1) $C[a,b]$ with metric $\rho_\infty$ is a complete space. This is covered in all books.
2) If a sequence of functions converges uniformly (i.e. in the metric $\rho_\infty$), then it converges pointwise. Follows from the definition of this metric.
3) Suppose we have a Cauchy sequence $\{f_n\}$ of functions in $L\subset C[a,b] $. Then $f_n$ converges in $C[a,b]$ by (1). By (2) we obtain pointwise convergence of $f_n$, in particular, the sequence $f_n(a)$ converges. Clearly, this sequence is identically zero, therefore the limiting function $f$ also belongs to $L$.
You need to use
That uniform convergence preserves continuity, i.e. that if a sequence of continuous function $f_n$ converges pointwise and uniformly to $f$, then $f$ is continuous.
That convergence in the supremem metric $\rho_\infty$ means pointwise and uniform convergence.
The significance of the metric is that this only works for the supremem metric.
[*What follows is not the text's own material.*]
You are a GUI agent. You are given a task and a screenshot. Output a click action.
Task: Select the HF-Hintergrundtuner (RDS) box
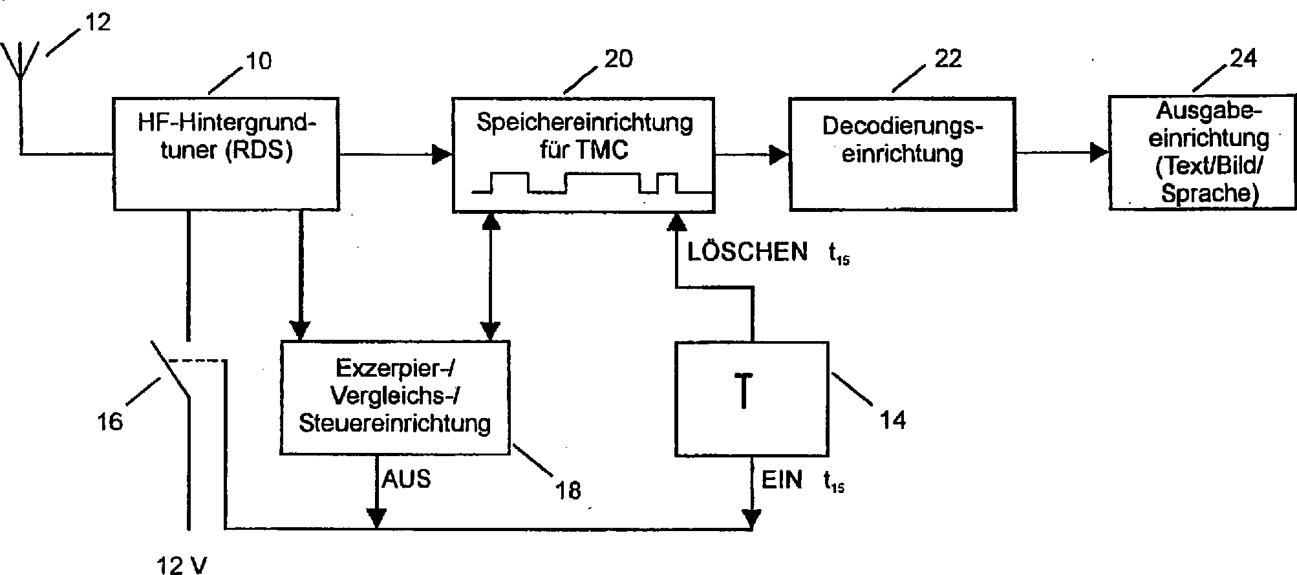(226, 153)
In the metric $$ \rho_2(f,g) = \int_0^2 (f(x) - g(x))^2 \,dx \text{,} $$ for example, you have that $$ \frac{x^n}{1 + x^n} \to \begin{cases} 1 &\text{if $x > 1$} \\ \tfrac{1}{2} &\text{if $x=1$} \\0 &\text{if $x < 1$} \end{cases} \quad \text{ as $n \to \infty$} $$
You start your proof with a cauchy sequence $f_n$ in your metric space.
First, you argue that $f_n(x)$ is then a cauchy sequence in $\mathbb{R}$, for every $x$. This works because the supremum metric by definition says that if $d(f,g) \leq \epsilon$, then $|f(x) - g(y)| < \epsilon$ for all $x$. Since we know that $\mathbb{R}$ is complete, this proves that $f_n$ converges pointwise to some function $f$. This also shows that if $f_n(a) = 0$ for all $n$, then $f(a) = 0$ as well.
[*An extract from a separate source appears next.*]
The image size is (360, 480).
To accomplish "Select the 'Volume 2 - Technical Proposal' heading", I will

Then, we use the definition of the supremem metric again to show that this pointwise limit is uniform in $x$. Again, we use that $d(f,g) \leq \epsilon$ means $|f(x) - g(y)| < \epsilon$ for all $x$.
We thus know that $f$ is continuous, since $f$ is the uniform limit of continuous functions, and that completes the proof.